=== Available data ===

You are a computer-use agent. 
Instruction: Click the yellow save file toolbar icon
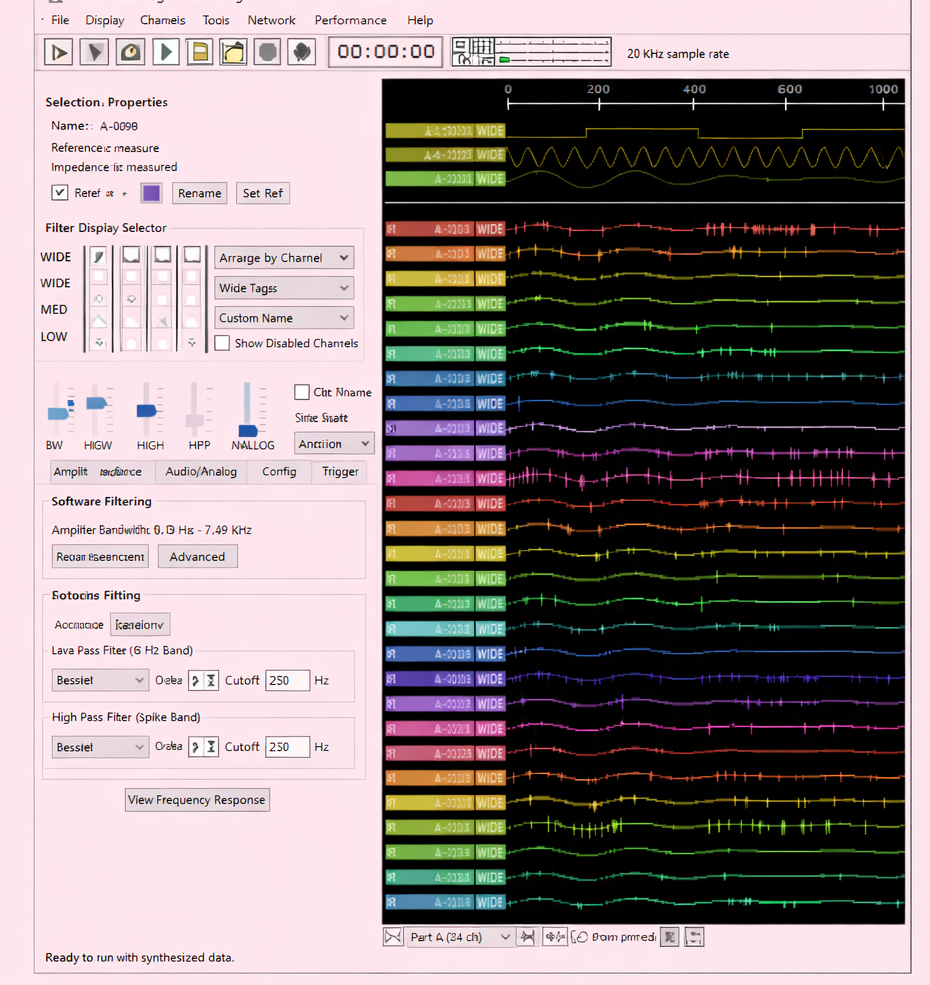pos(199,52)
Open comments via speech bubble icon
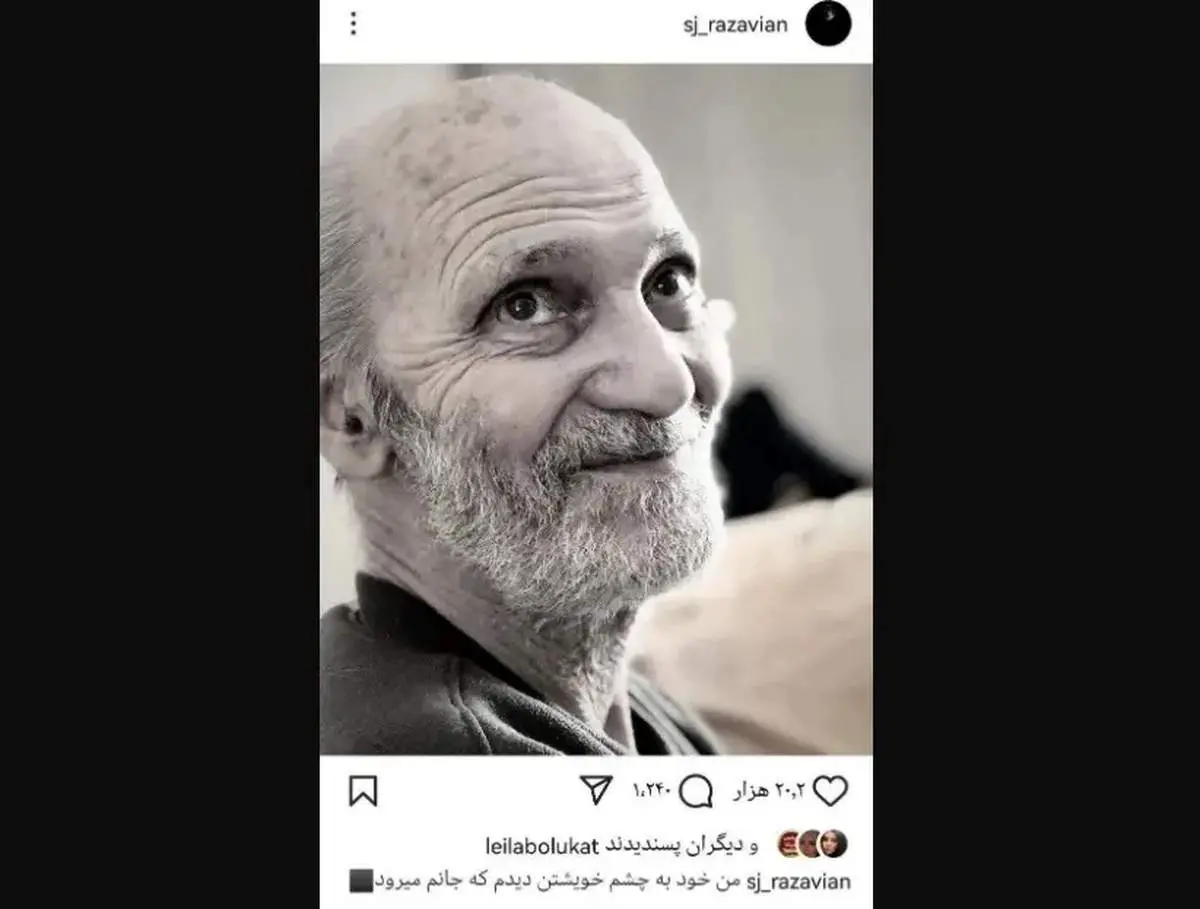1200x909 pixels. click(x=696, y=792)
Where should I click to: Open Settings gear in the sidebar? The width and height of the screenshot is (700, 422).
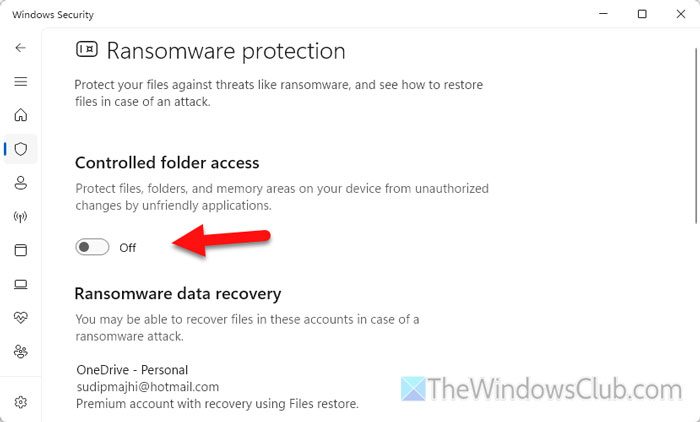20,402
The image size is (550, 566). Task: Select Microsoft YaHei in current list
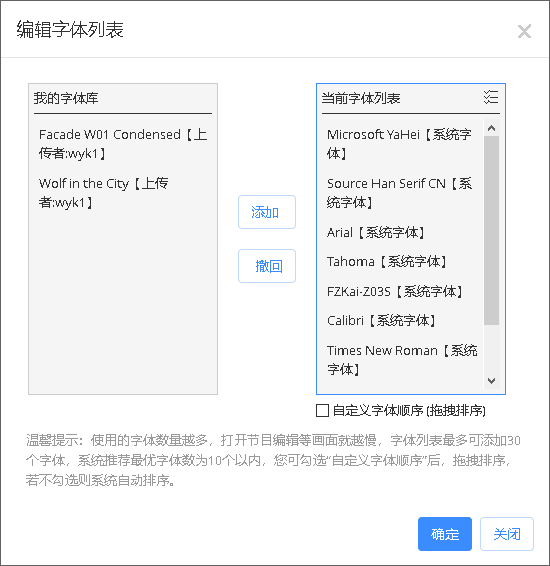[x=402, y=144]
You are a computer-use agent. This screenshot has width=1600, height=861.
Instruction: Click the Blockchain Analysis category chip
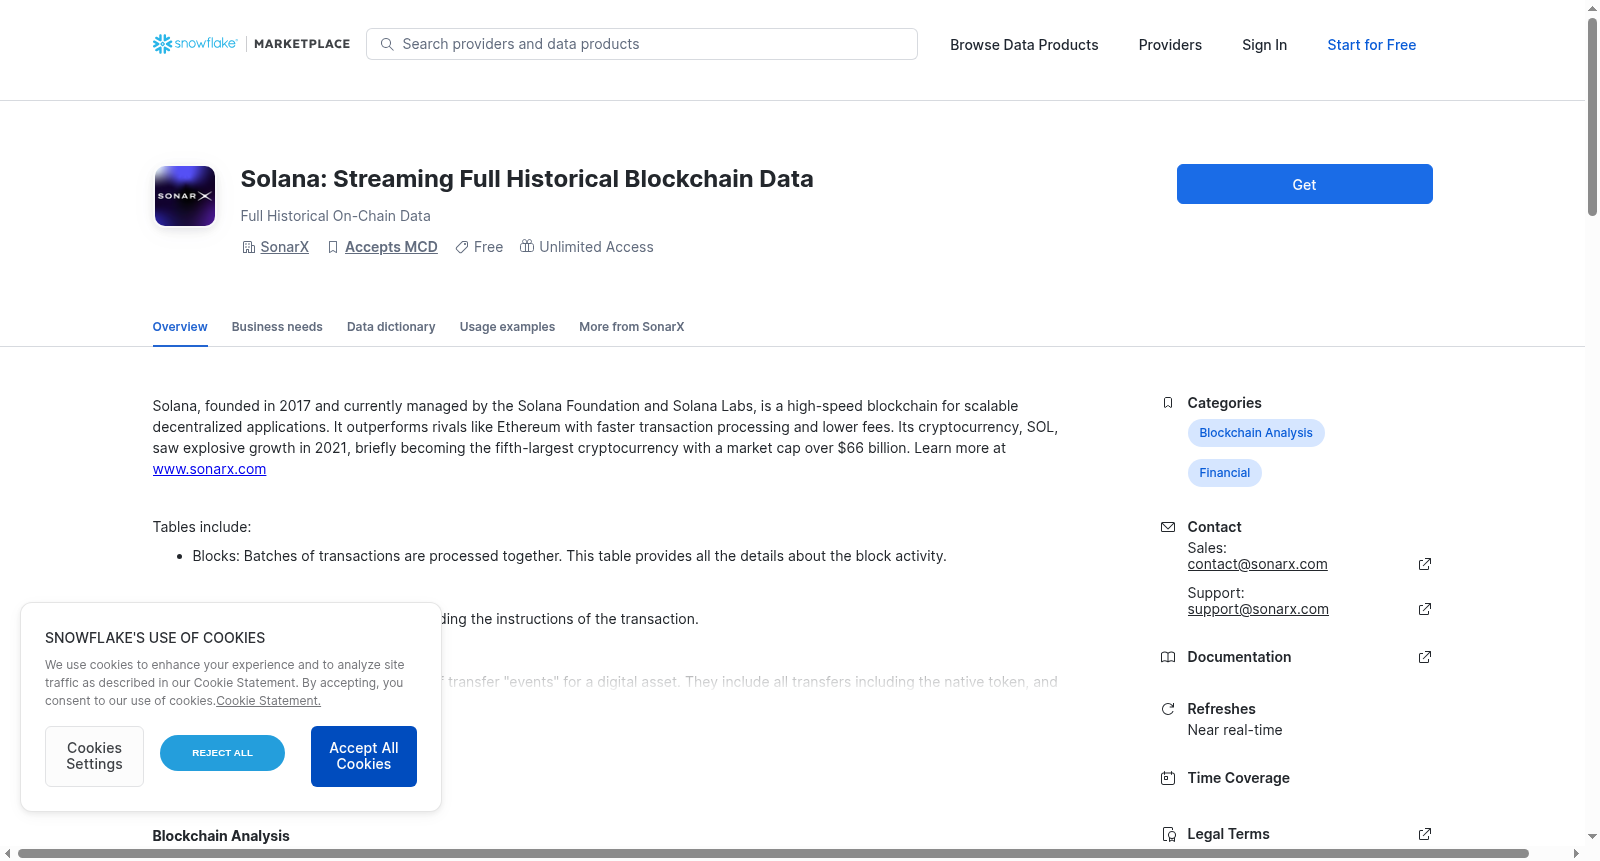click(x=1256, y=433)
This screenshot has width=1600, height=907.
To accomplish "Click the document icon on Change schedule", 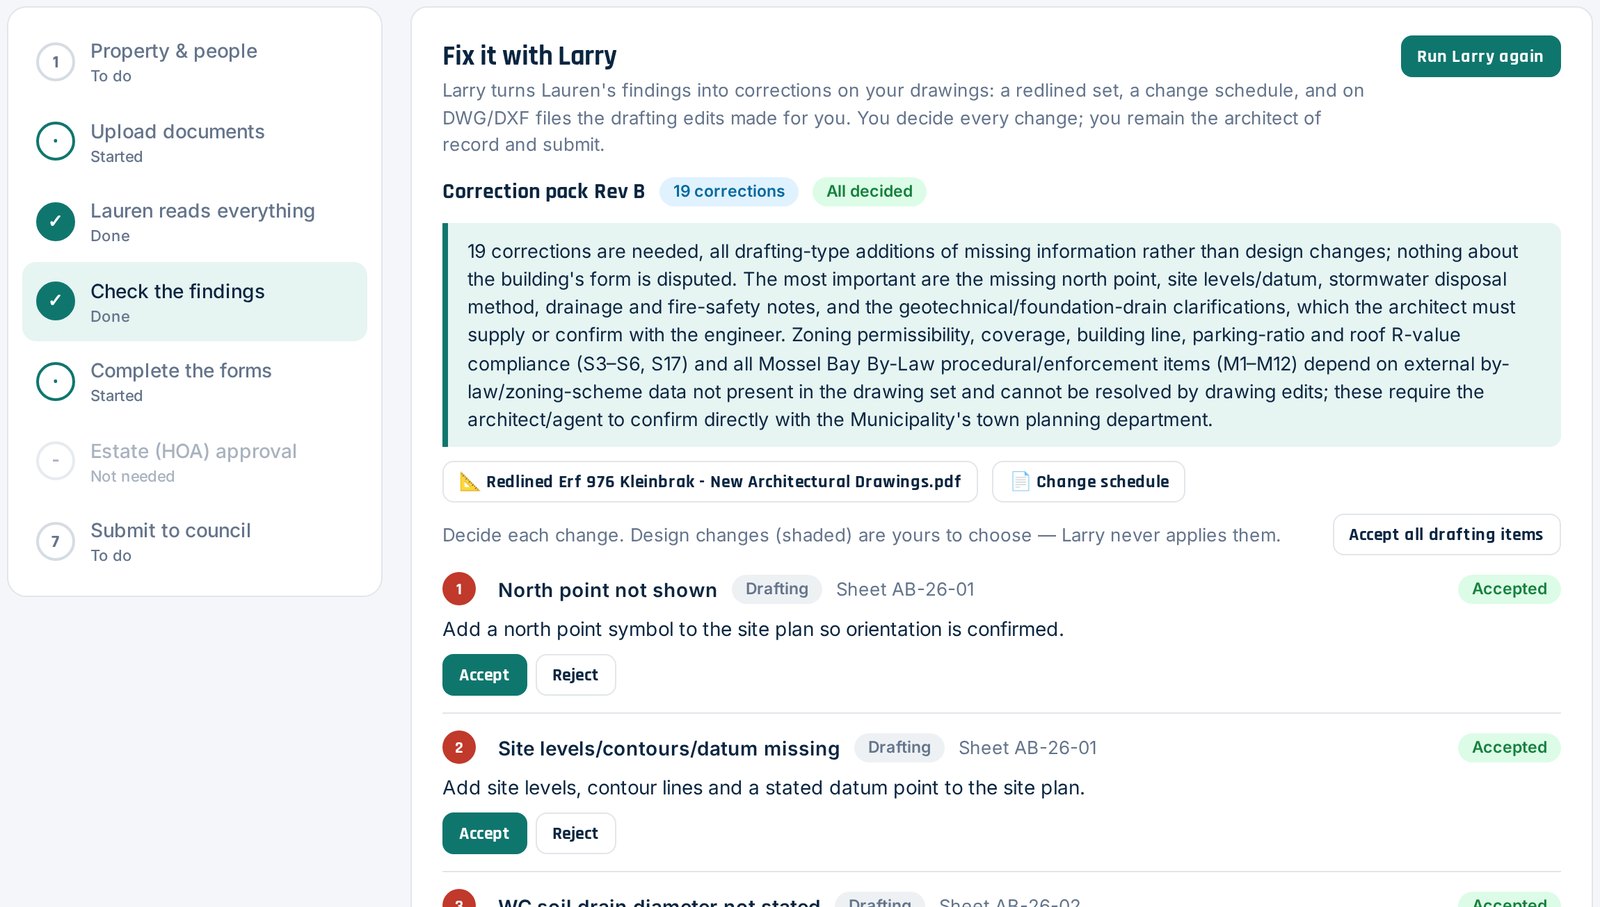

===

=== Assigned task ===
The records above are to be restated word for word, excluding all pictures.

=== Solution to the exercise ===
You are a computer-use agent. 
Instruction: Click the yellow save file toolbar icon
pos(199,52)
Open comments via speech bubble icon
1200x909 pixels. click(x=696, y=792)
Where should I click to: Open Settings gear in the sidebar? The width and height of the screenshot is (700, 422).
20,402
The image size is (550, 566). Task: Select Microsoft YaHei in current list
[x=402, y=144]
You are a computer-use agent. This screenshot has width=1600, height=861.
Instruction: Click the Blockchain Analysis category chip
click(x=1256, y=433)
This screenshot has width=1600, height=907.
To accomplish "Click the document icon on Change schedule", 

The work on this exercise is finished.